GM1 Gangliosidosis Clinical Presentation

Updated: Apr 24, 2018
  • Author: Stephen L Nelson, Jr, MD, PhD, FAACPDM, FAAN, FAAP, FANA; Chief Editor: Luis O Rohena, MD, MS, FAAP, FACMG  more...
  • Print


Infantile G M1 gangliosidosis: In the most common infantile form, coarse facial features, hepatosplenomegaly, generalized skeletal dysplasia (dysostosis multiplex), macular cherry-red spots, and developmental delay/arrest (followed by progressive neurologic deterioration) usually occur within the first 6 months of life. Nonimmune hydrops has been reported. An increased incidence of Mongolian spots has also been reported. A wide spectrum of variability is observed in the appearance and progression of the typical dysmorphic features. As many as 50% of affected infants have a macular cherry-red spot. [1, 2, 16]

Juvenile: The juvenile form is characterized by a later age of onset, less hepatosplenomegaly (if any), fewer cherry-red spots (if any), dysmorphic features, or skeletal changes (vertebral dysplasia may be detected radiographically). [1, 2, 17]

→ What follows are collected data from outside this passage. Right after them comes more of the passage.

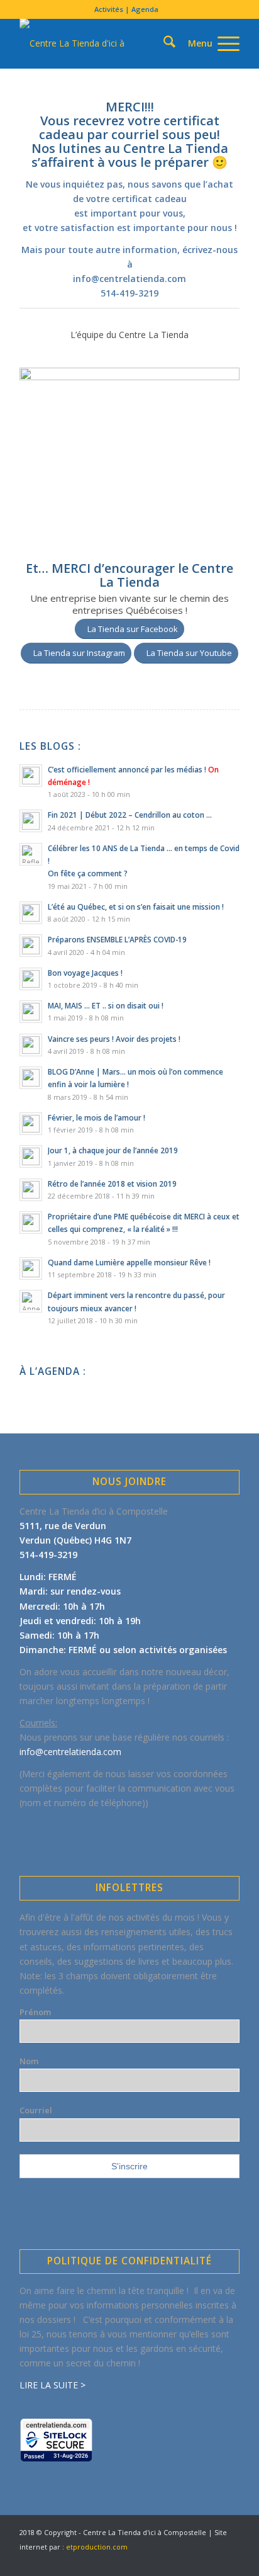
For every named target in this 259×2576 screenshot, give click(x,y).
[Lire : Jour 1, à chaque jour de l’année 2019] (30, 1156)
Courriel (35, 2110)
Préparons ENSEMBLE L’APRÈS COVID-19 (117, 939)
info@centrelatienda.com (129, 279)
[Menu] (207, 43)
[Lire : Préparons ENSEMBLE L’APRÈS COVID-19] (30, 945)
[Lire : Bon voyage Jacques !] (30, 979)
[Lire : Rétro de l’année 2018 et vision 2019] (30, 1189)
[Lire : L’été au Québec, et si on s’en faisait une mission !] (30, 912)
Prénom (35, 2012)
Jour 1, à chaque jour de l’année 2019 (113, 1150)
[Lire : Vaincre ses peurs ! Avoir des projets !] (30, 1045)
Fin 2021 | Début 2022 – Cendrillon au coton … (130, 815)
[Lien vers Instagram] (211, 2560)
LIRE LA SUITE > (52, 2385)
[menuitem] (126, 9)
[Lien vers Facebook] (173, 2560)
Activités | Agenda (126, 9)
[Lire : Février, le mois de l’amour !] (30, 1123)
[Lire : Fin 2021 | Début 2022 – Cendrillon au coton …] (30, 821)
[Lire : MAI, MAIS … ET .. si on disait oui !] (30, 1011)
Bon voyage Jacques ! (85, 973)
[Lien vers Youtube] (192, 2560)
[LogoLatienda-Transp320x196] (107, 43)
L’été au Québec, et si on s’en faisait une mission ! (136, 906)
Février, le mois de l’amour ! (96, 1117)
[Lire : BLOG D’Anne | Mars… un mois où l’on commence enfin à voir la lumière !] (30, 1077)
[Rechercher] (147, 21)
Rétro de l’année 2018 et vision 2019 (112, 1183)
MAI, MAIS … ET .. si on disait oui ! (105, 1005)
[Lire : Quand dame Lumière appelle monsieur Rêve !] (30, 1268)
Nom (28, 2061)
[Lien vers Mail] (230, 2560)
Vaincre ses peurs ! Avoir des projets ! (114, 1039)
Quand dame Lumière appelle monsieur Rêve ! (129, 1262)
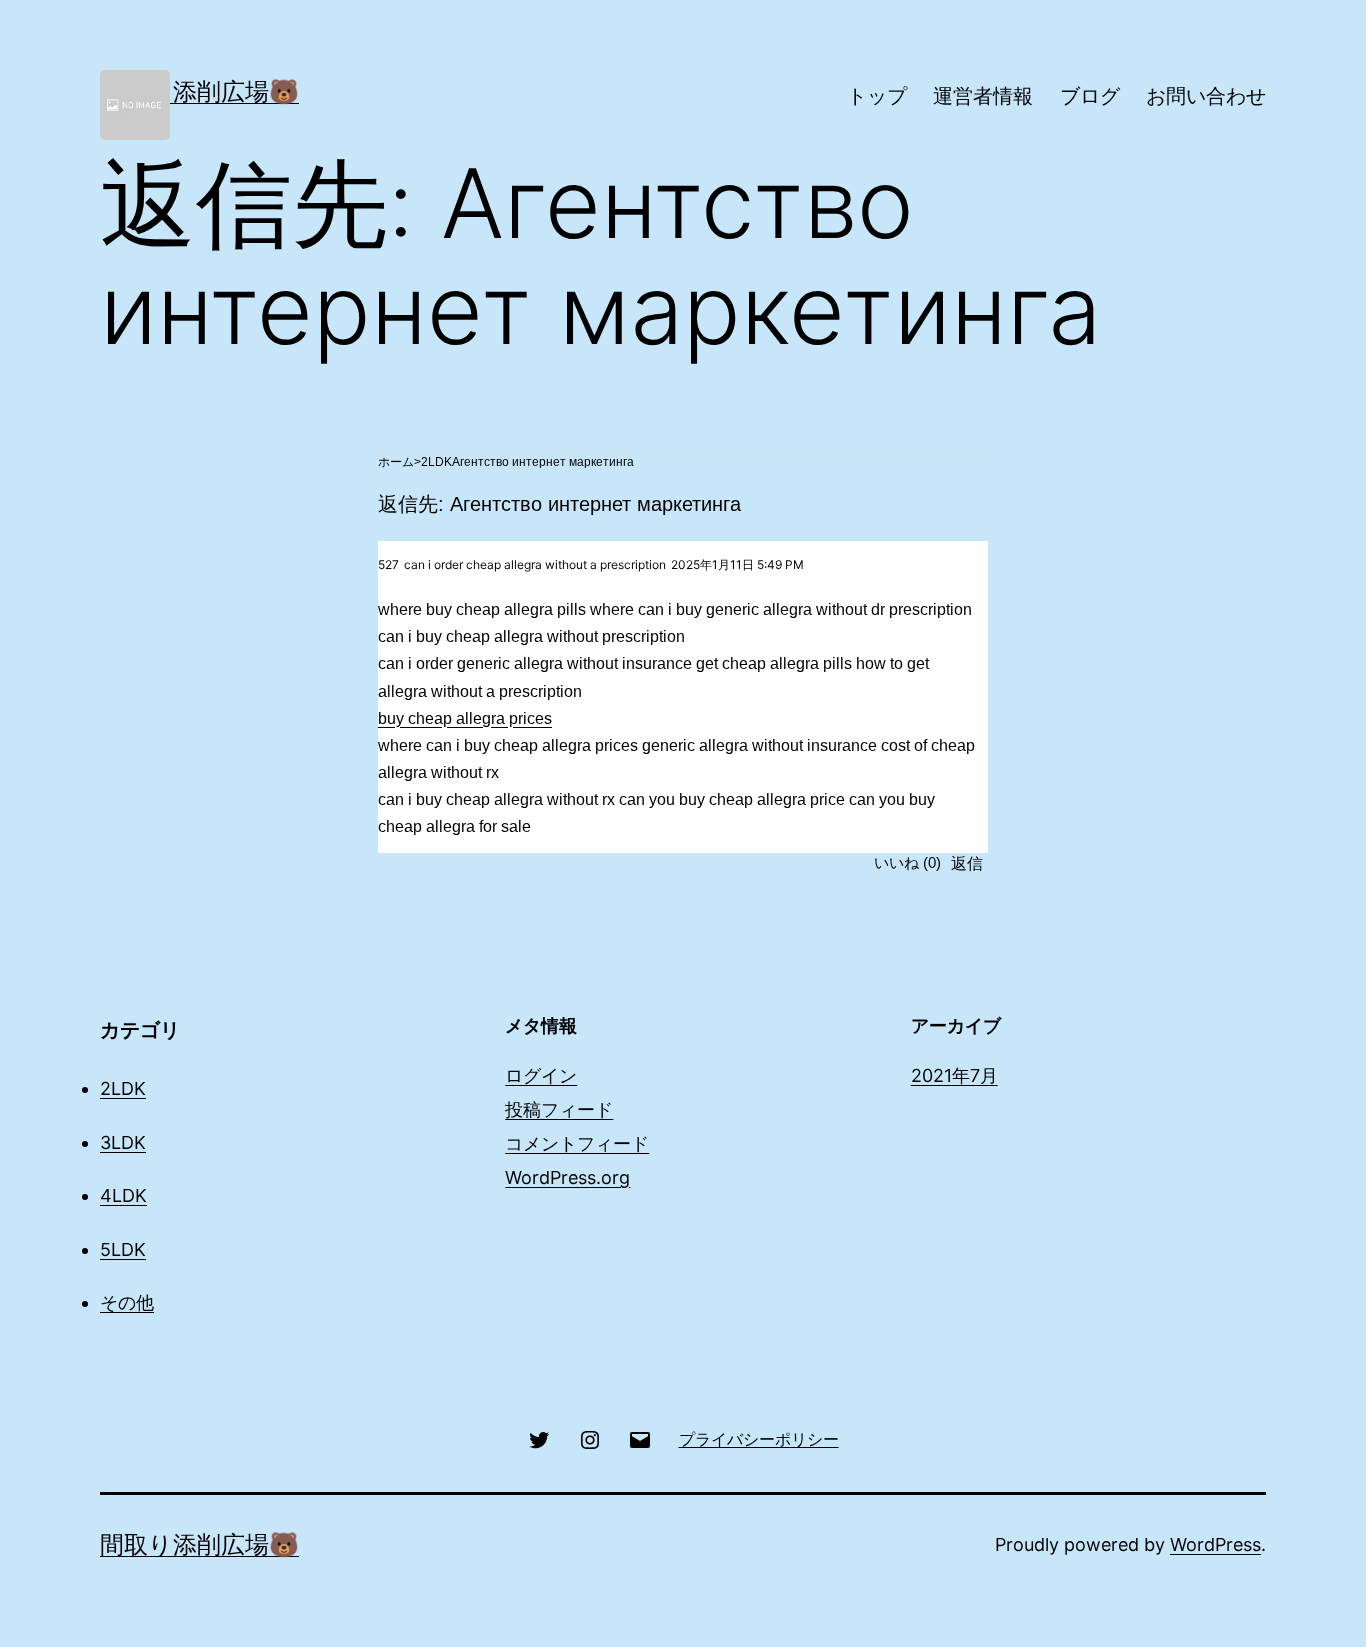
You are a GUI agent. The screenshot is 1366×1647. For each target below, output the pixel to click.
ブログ (1090, 96)
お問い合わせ (1206, 96)
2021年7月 (954, 1075)
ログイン (541, 1075)
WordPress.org (567, 1177)
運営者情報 (983, 96)
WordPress (1215, 1544)
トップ (877, 96)
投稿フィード (559, 1109)
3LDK (123, 1142)
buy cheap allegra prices (465, 718)
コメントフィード (577, 1143)
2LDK (436, 462)
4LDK (123, 1195)
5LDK (123, 1249)
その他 (127, 1302)
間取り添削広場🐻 (199, 91)
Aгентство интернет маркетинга (543, 462)
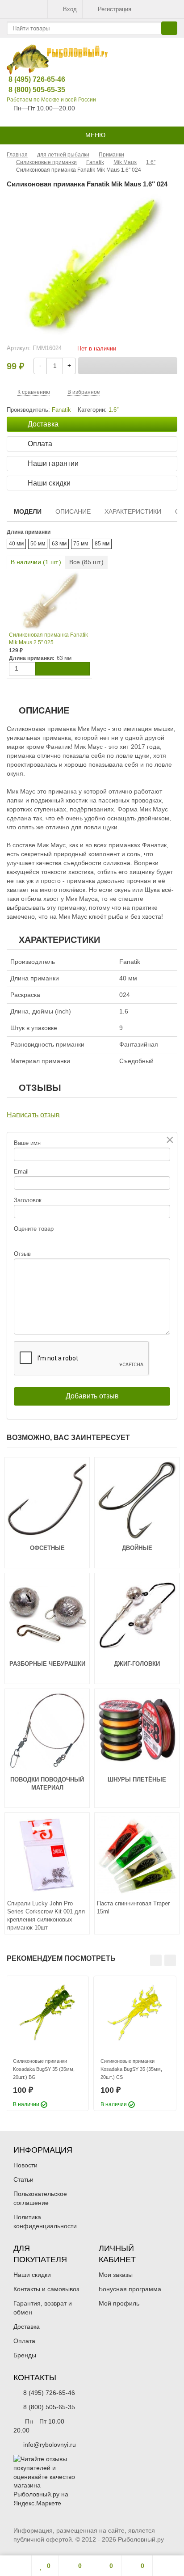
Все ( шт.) (86, 562)
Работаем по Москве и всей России (51, 100)
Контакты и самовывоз (46, 2289)
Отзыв (22, 1253)
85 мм (102, 544)
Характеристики (133, 511)
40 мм (16, 544)
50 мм (37, 544)
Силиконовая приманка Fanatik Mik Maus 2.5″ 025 (48, 639)
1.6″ (114, 410)
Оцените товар (34, 1228)
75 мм (80, 544)
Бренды (24, 2355)
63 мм (59, 544)
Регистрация (114, 9)
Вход (70, 9)
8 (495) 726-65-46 (29, 79)
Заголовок (28, 1200)
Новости (25, 2165)
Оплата (24, 2340)
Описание (73, 511)
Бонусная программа (130, 2289)
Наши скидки (32, 2274)
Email (21, 1171)
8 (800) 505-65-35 (29, 89)
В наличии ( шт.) (36, 562)
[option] (47, 2043)
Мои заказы (116, 2274)
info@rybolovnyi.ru (49, 2444)
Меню (94, 135)
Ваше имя (27, 1143)
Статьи (23, 2179)
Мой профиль (119, 2303)
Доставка (26, 2326)
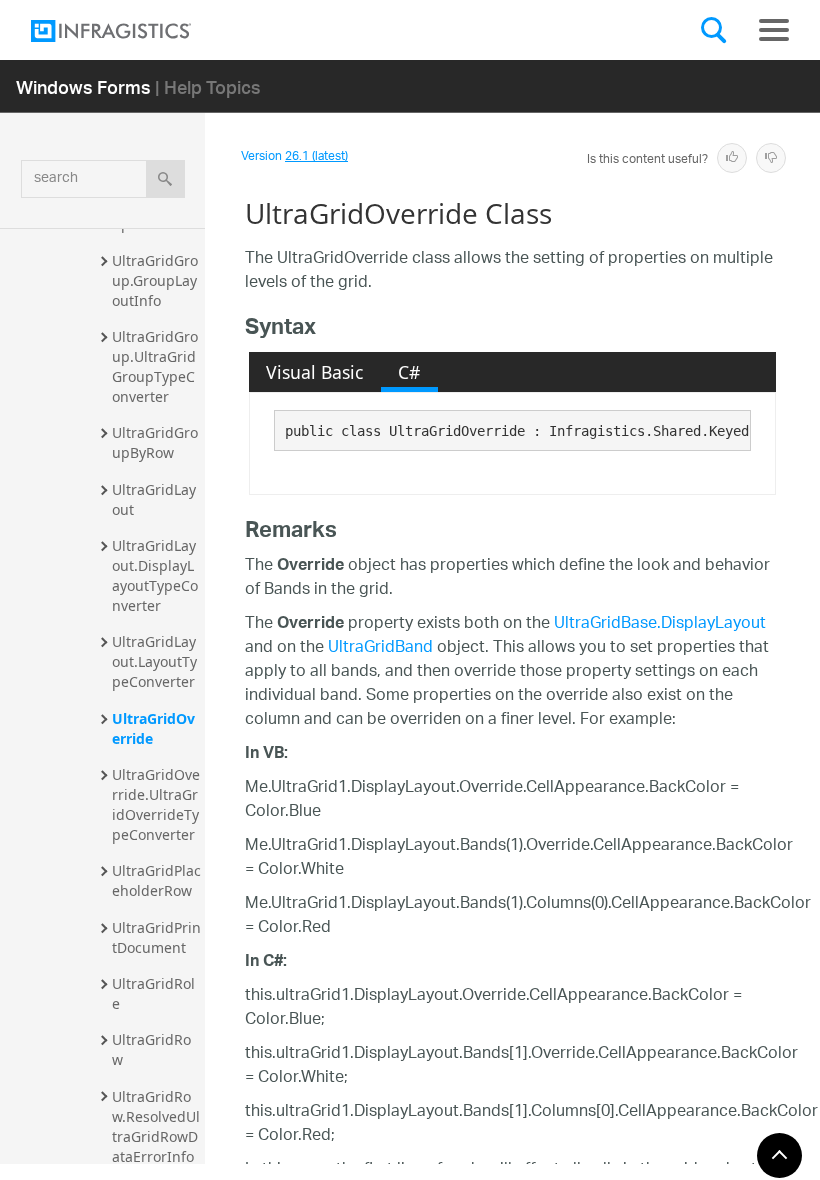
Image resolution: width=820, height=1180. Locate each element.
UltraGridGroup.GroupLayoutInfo (155, 280)
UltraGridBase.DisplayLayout (660, 624)
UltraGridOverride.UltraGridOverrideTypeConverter (156, 804)
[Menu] (774, 30)
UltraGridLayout (154, 499)
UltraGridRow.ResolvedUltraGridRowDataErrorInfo (156, 1126)
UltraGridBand (380, 648)
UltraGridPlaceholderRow (156, 880)
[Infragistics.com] (131, 31)
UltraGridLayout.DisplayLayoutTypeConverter (155, 575)
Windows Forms (83, 86)
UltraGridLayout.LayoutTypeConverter (154, 661)
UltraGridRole (153, 993)
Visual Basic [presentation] (314, 372)
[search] (165, 179)
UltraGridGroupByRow (155, 442)
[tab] (315, 372)
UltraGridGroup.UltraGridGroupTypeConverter (155, 366)
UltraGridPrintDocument (156, 937)
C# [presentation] (409, 372)
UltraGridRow (151, 1049)
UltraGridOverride (153, 728)
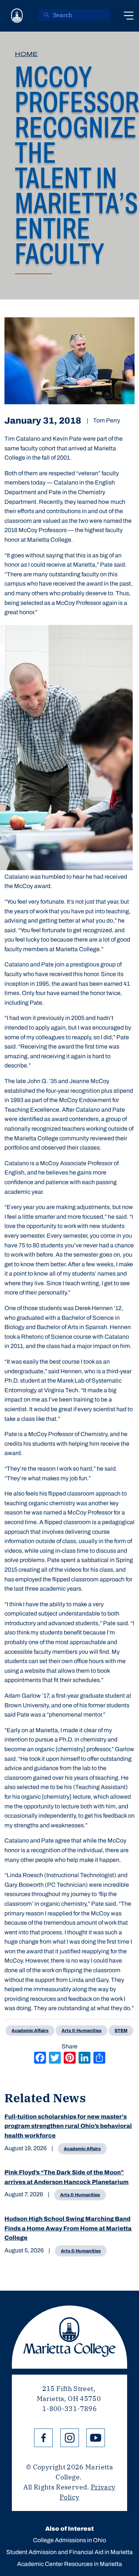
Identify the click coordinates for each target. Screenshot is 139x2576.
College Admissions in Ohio (69, 2540)
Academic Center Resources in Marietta (69, 2564)
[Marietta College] (17, 15)
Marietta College (69, 2337)
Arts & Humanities (80, 2194)
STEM (121, 2030)
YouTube (95, 2437)
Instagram (69, 2437)
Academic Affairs (82, 2148)
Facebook (43, 2437)
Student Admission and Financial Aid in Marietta (69, 2552)
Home (26, 54)
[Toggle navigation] (128, 15)
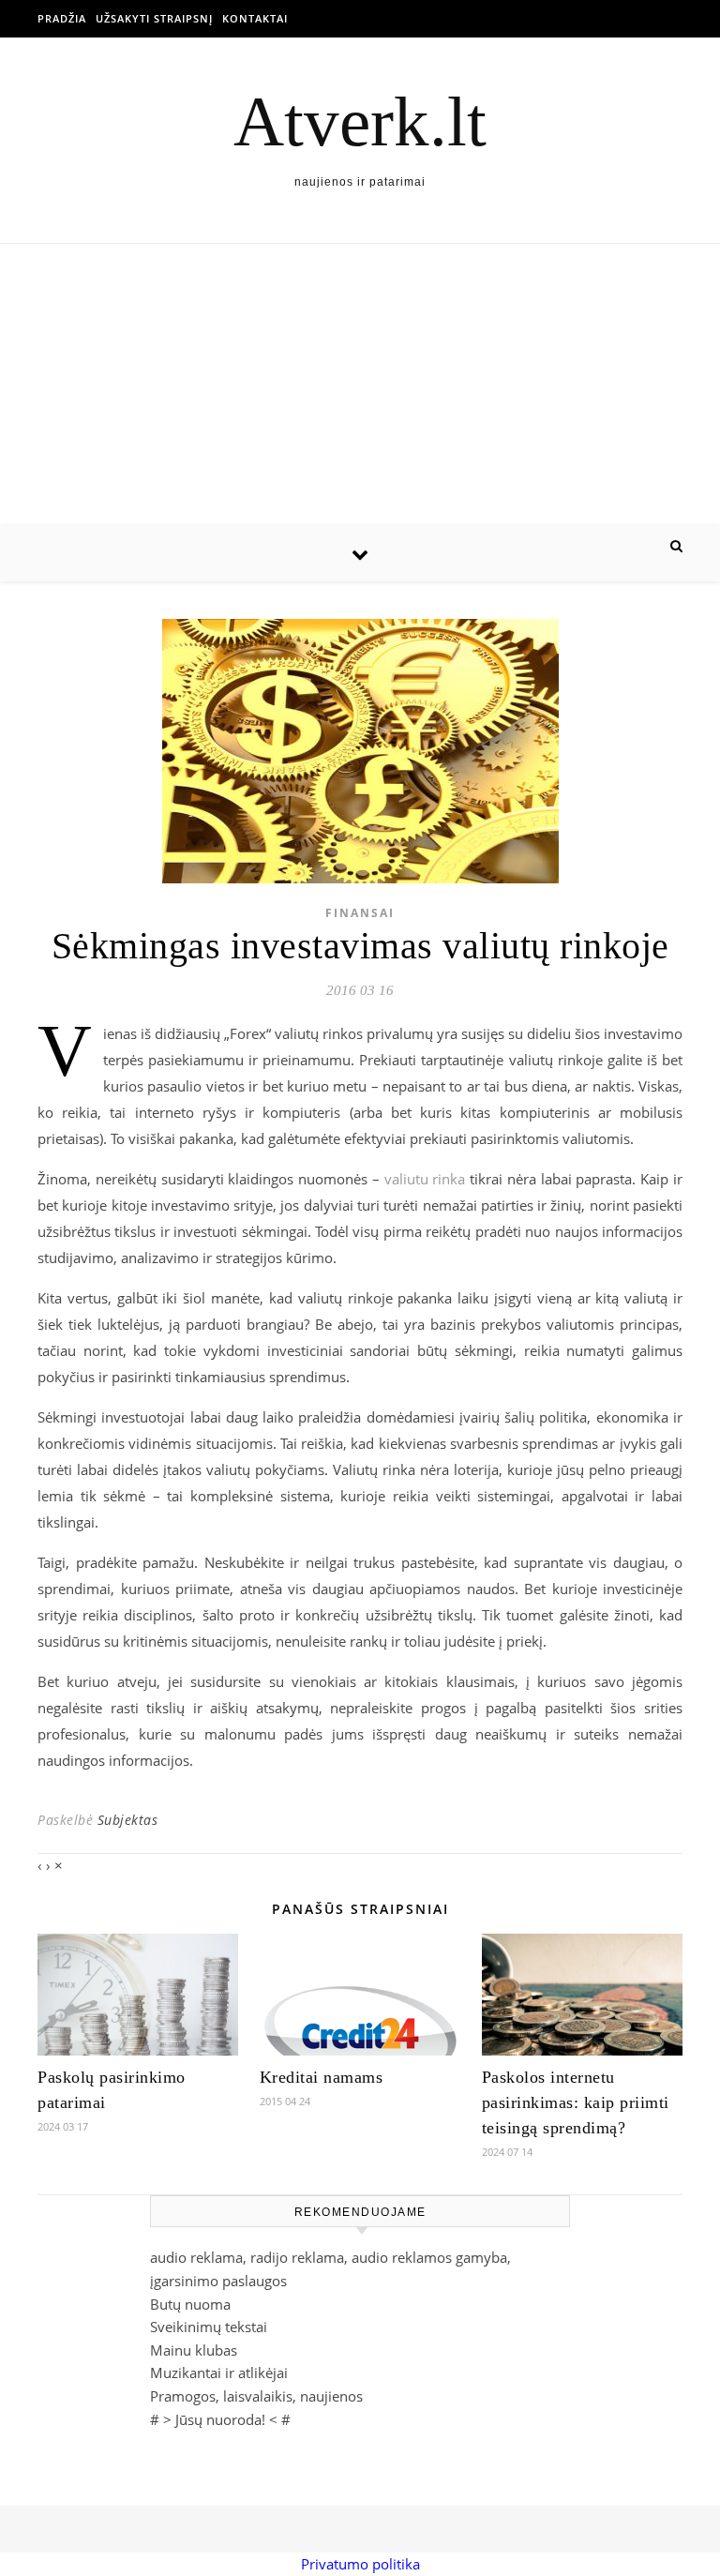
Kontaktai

Adult: The adult form is characterized by normal early neurologic development, with variable age of clinical presentation. Slowly progressing dementia with parkinsonian features and extrapyramidal disease is common. Intellectual impairment may be initially absent or mild but progresses with time. Generalized dystonia with speech and gait disturbance is the most frequently reported early feature. Typically, no hepatosplenomegaly, cherry-red spots, dysmorphic features, or skeletal changes are present aside from scoliosis (mild vertebral changes may be revealed with radiography), but short stature is common. [4, 5]



See the list below:

  • Neurologic findings

    • Developmental delay, arrest, and regression

    • Generalized hypotonia initially, developing into spasticity

    • Exaggerated startle response

    • Hyperreflexia

    • Seizures

    • Extrapyramidal disease (adult subtype)

    • Generalized dystonia (adult subtype) [5]

    • Ataxia (adult subtype)

    • Dementia (adult subtype)

    • Speech and swallowing disturbance (adult subtype) [4]

  • Ophthalmologic findings

  • Dysmorphic features

    • Frontal bossing

    • Depressed nasal bridge and broad nasal tip

    • Large low-set ears

    • Long philtrum

    • Gingival hypertrophy and macroglossia [1]

  • Coarse skin

  • Hirsutism

  • Cardiovascular - Dilated and/or hypertrophic cardiomyopathy, valvulopathy

  • Abdomen

    • Hepatosplenomegaly

    • Inguinal hernia

  • Skeletal abnormalities

    • Lumbar gibbus deformity and kyphoscoliosis

    • Dysostosis multiplex

    • Broad hands and feet

    • Brachydactyly

    • Joint contractures

  • Angiokeratoma corporis diffusum (reported infrequently)

  • Hydrops fetalis (has been reported)

  • Prominent dermal melanocytosis (Mongolian spots) [18, 19, 20]



All 3 forms of GM1 gangliosidosis are caused by deficiency in acid β -galactosidase activity. [2]

GM1 gangliosidosis is an autosomal recessive disease; therefore, affected individuals inherit 2 copies of the nonfunctioning gene. Carriers (ie, individuals with 1 functioning and 1 nonfunctioning gene) have no clinical manifestations.

The GLB1 gene has been isolated and is located on chromosome band 3p21.33. More than 165 disease-causing types of mutations have been identified in the acid β -galactosidase gene, including missense/nonsense, duplication/insertion, and splice site abnormalities. [21] The wide variety in GLB1 mutations causes the variable symptomology in GM1 gangliosidosis, and the severity and age of onset of disease are directly related to the severity of the genetic mutation. [11]

Genotype and phenotype correlations are being delineated to provide a molecular explanation for clinical variability. The amount of residual enzyme activity has some correlation with disease subtype and severity. [1]



Patients with GM1 gangliosidosis are at risk for aspiration pneumonia and recurrent respiratory infections resulting from neurologic compromise.

Congestive heart failure may result secondary to cardiomyopathy.

Atlantoaxial instability can develop because of abnormally shaped cervical vertebrae. If this occurs, patients should be monitored, and they eventually should undergo surgical stabilization to avoid the risk of spinal cord injury.